Record set:
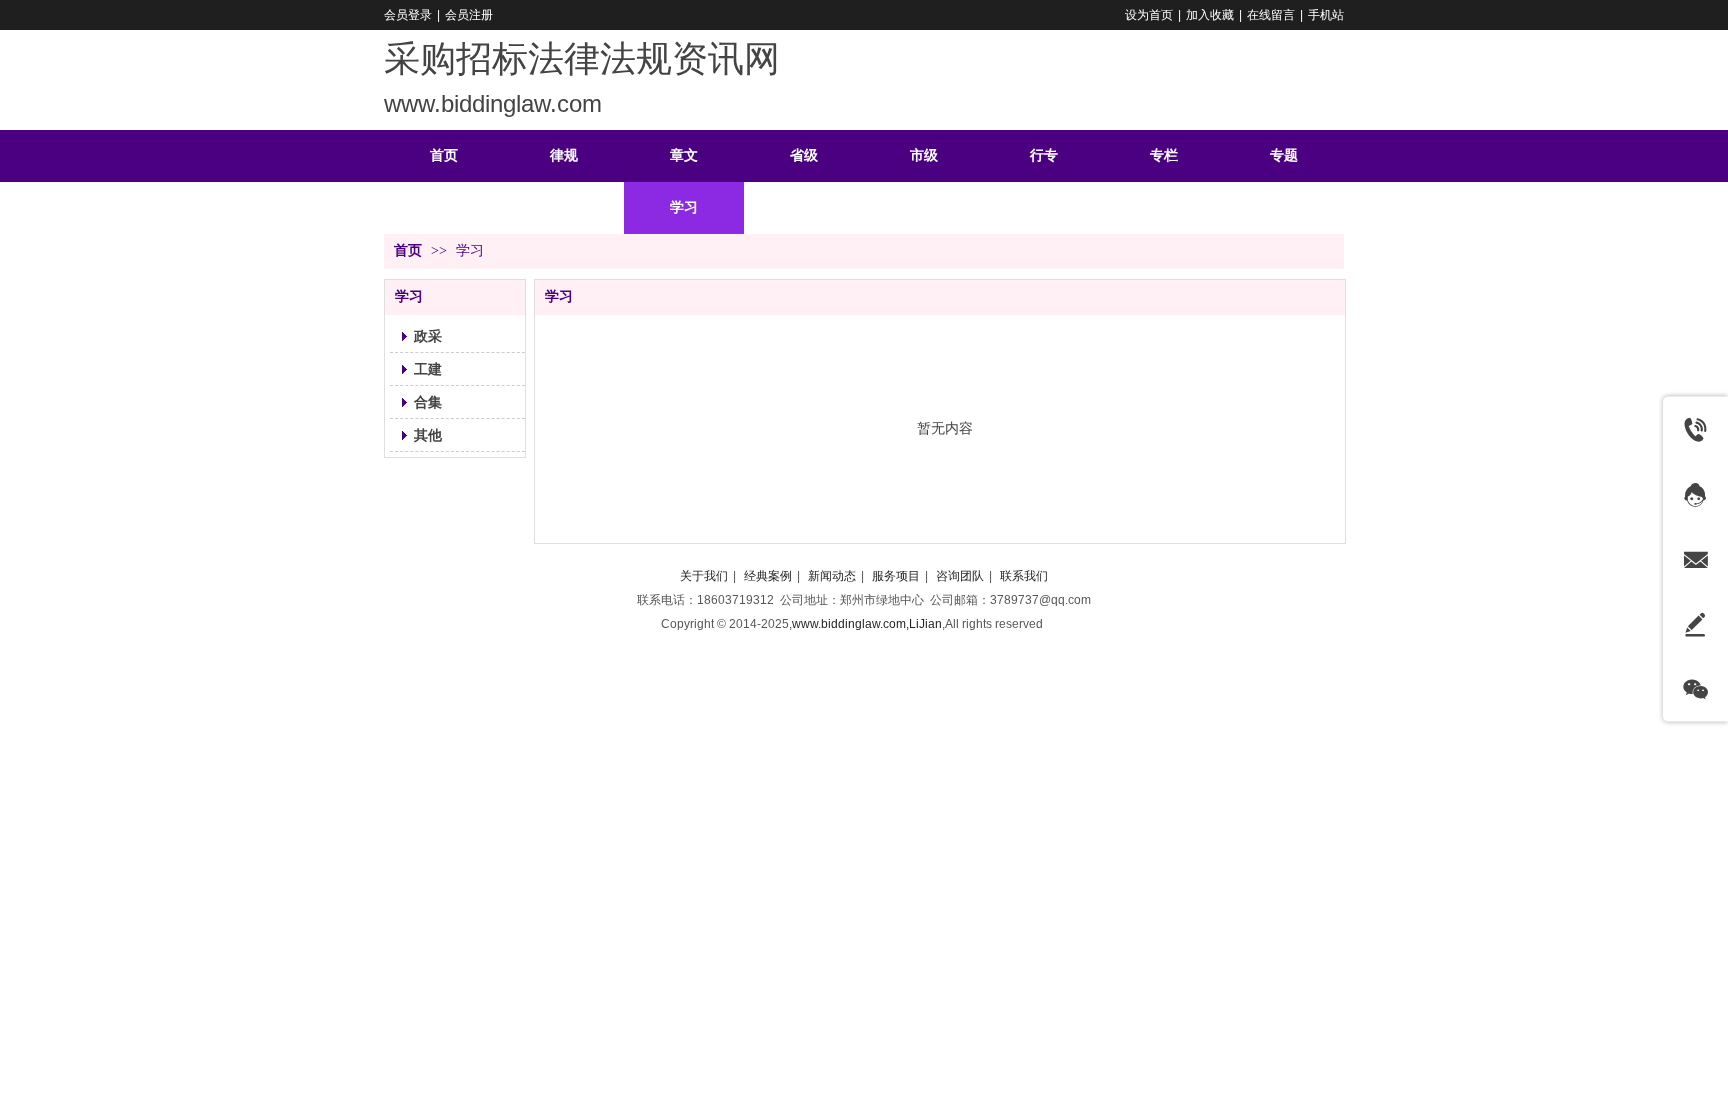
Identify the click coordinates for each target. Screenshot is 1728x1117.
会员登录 (408, 15)
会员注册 (469, 15)
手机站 (1326, 15)
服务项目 (896, 576)
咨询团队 (960, 576)
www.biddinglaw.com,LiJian (867, 624)
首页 (408, 250)
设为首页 (1149, 15)
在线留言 (1271, 15)
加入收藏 (1210, 15)
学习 (470, 250)
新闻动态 (832, 576)
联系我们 (1024, 576)
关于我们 (704, 576)
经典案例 (768, 576)
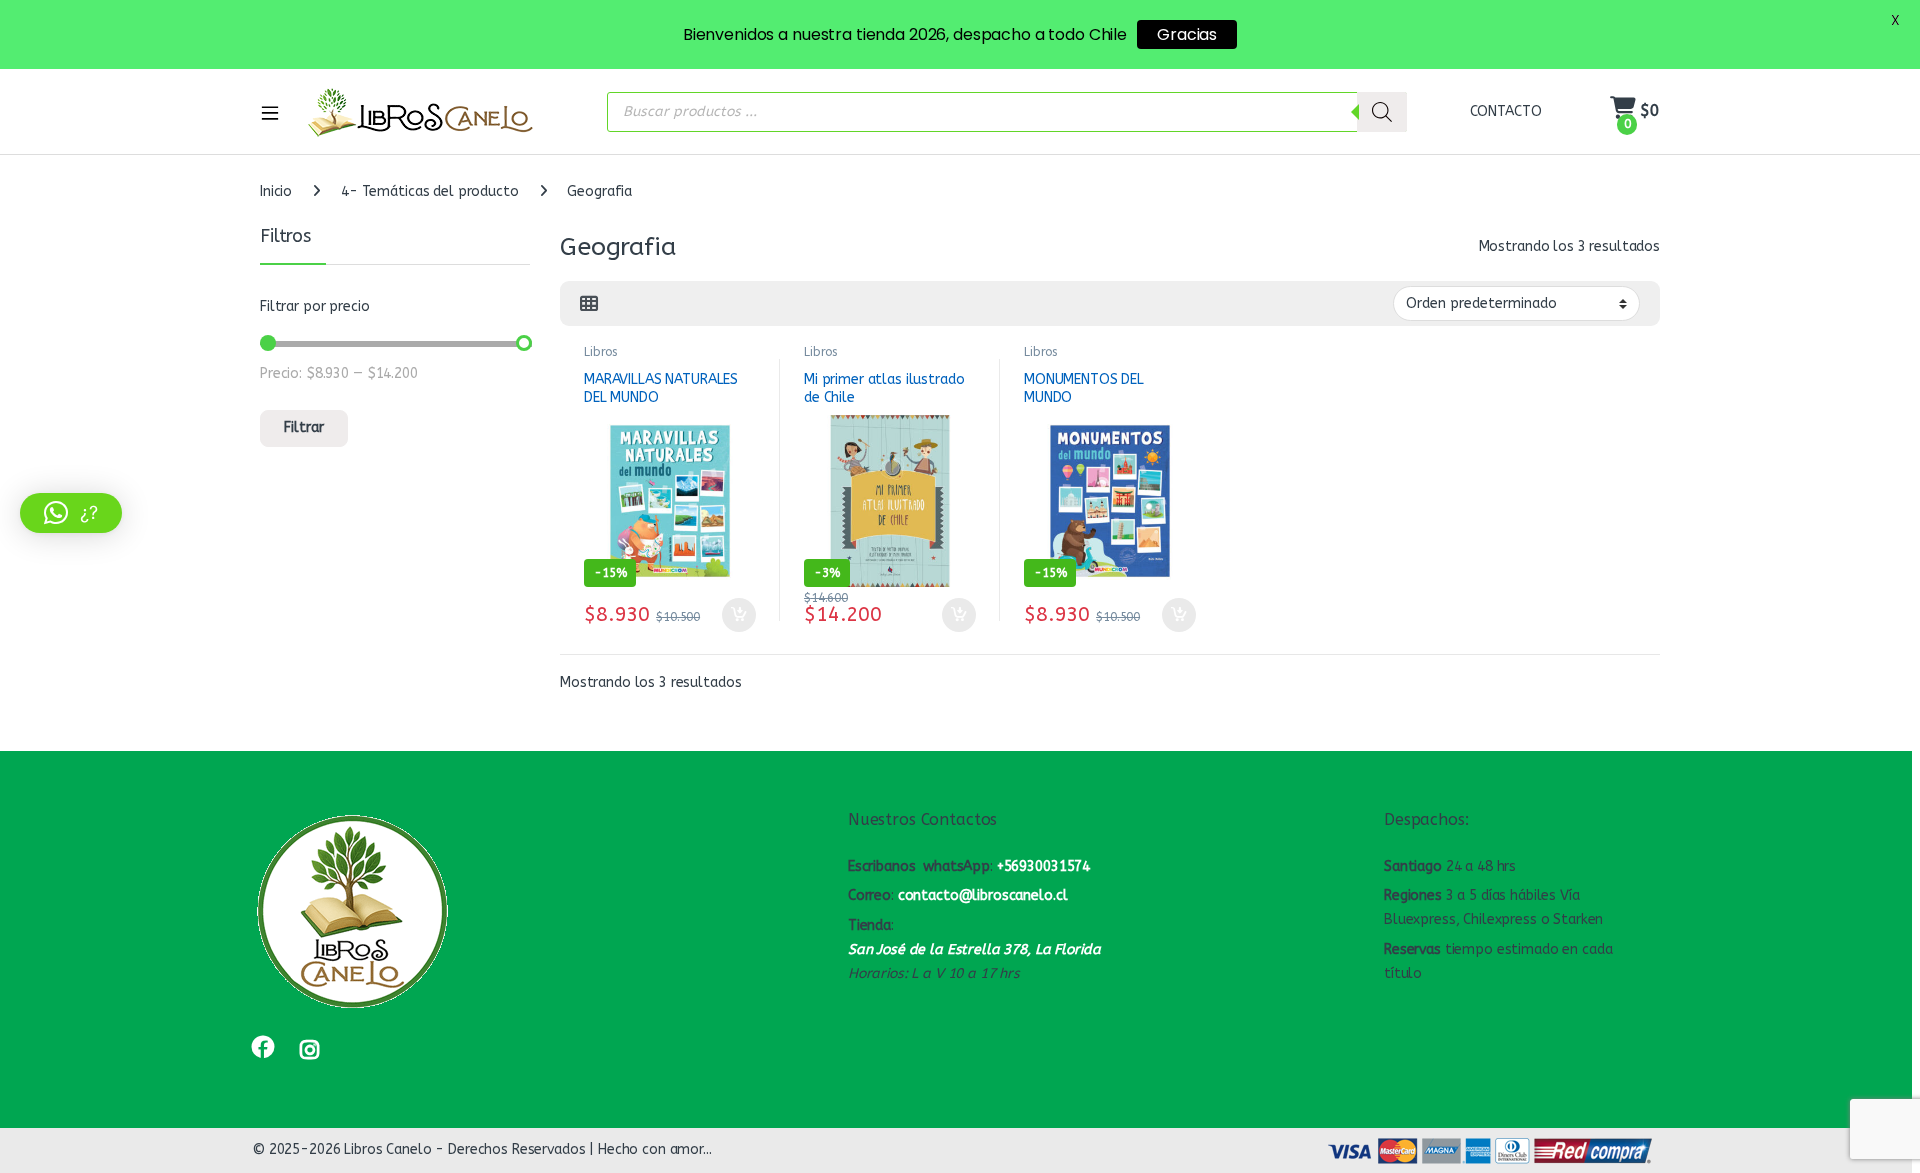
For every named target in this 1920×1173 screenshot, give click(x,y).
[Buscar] (1382, 112)
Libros (600, 352)
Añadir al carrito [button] (734, 615)
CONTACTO (1506, 111)
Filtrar (304, 427)
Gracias (1187, 34)
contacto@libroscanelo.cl (983, 895)
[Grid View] (589, 304)
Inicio (276, 191)
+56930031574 (1043, 866)
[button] (71, 513)
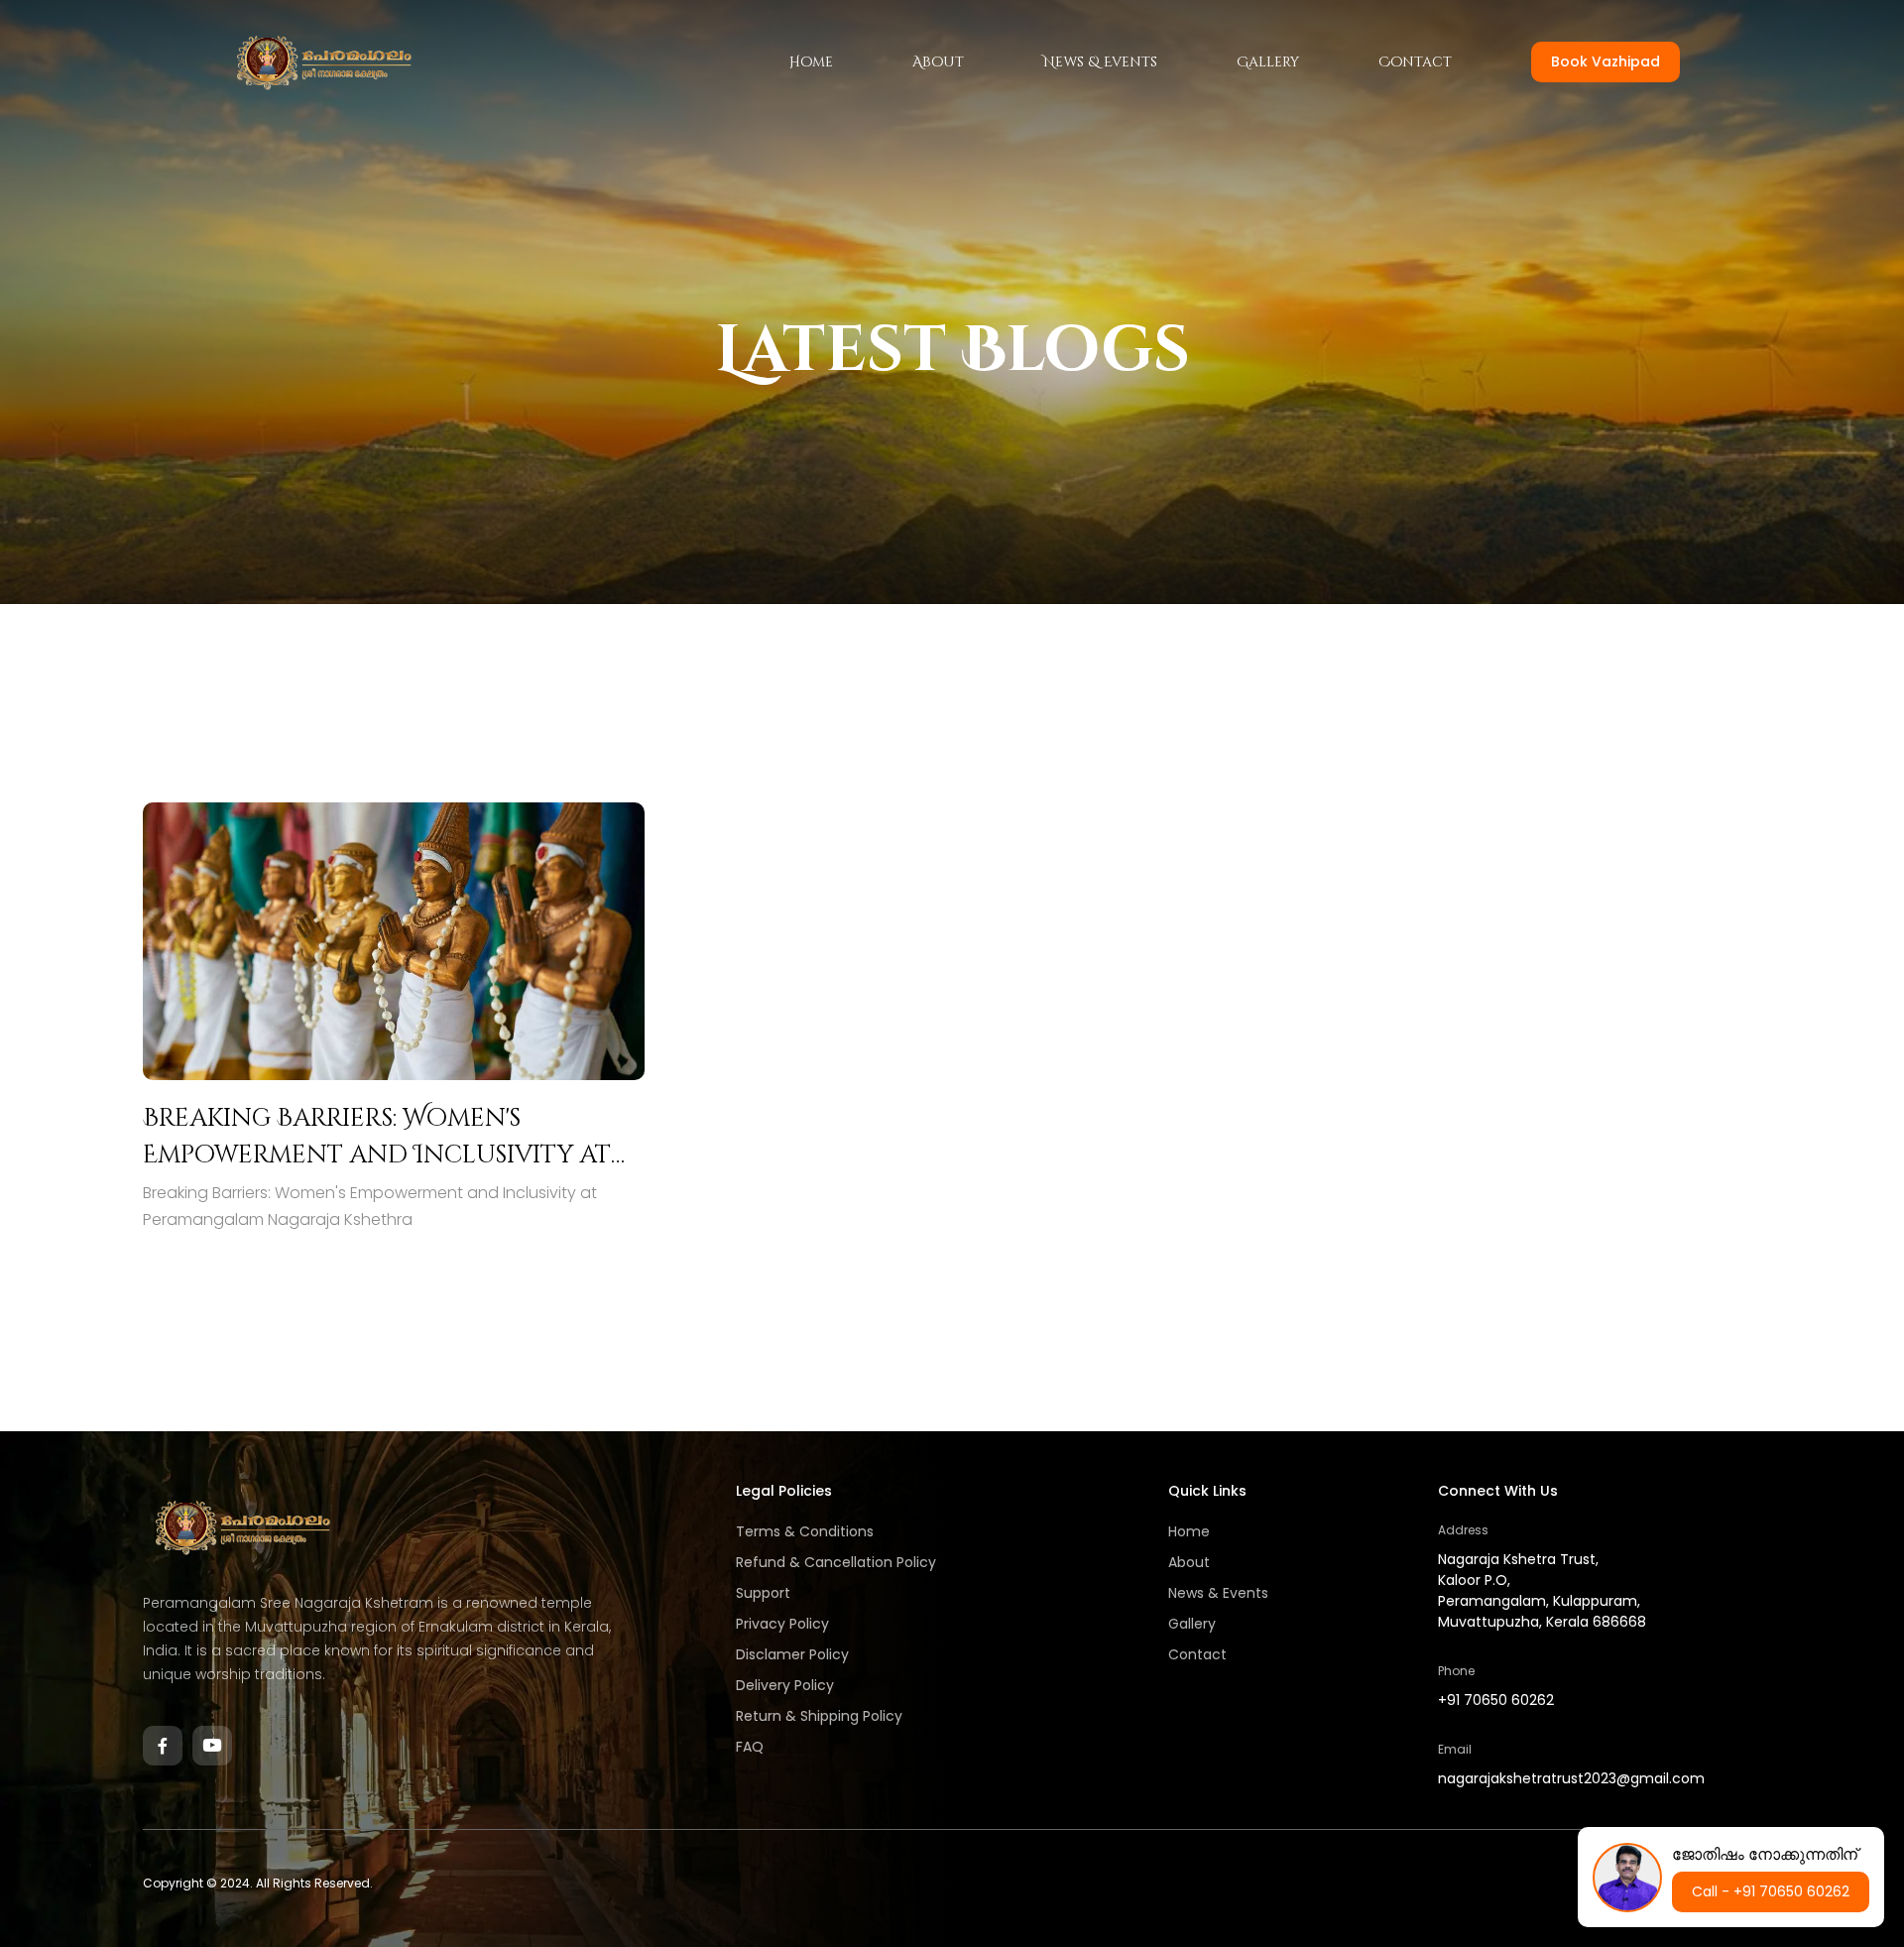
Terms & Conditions (805, 1531)
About (938, 62)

To do:
The entries are to be reproduced exactly, excluding any pictures they contain.

Answer for the task:
Identify the click coordinates for each target. Screenshot is 1728x1117.
会员登录 (408, 15)
会员注册 (469, 15)
手机站 (1326, 15)
服务项目 (896, 576)
咨询团队 (960, 576)
www.biddinglaw.com,LiJian (867, 624)
首页 (408, 250)
设为首页 (1149, 15)
在线留言 (1271, 15)
加入收藏 (1210, 15)
学习 (470, 250)
新闻动态 (832, 576)
联系我们 (1024, 576)
关于我们 (704, 576)
经典案例 (768, 576)
For every named target in this 1920×1173 screenshot, give click(x,y).
[Buscar] (1382, 112)
Libros (600, 352)
Añadir al carrito [button] (734, 615)
CONTACTO (1506, 111)
Filtrar (304, 427)
Gracias (1187, 34)
contacto@libroscanelo.cl (983, 895)
[Grid View] (589, 304)
Inicio (276, 191)
+56930031574 (1043, 866)
[button] (71, 513)
Terms & Conditions (805, 1531)
About (938, 62)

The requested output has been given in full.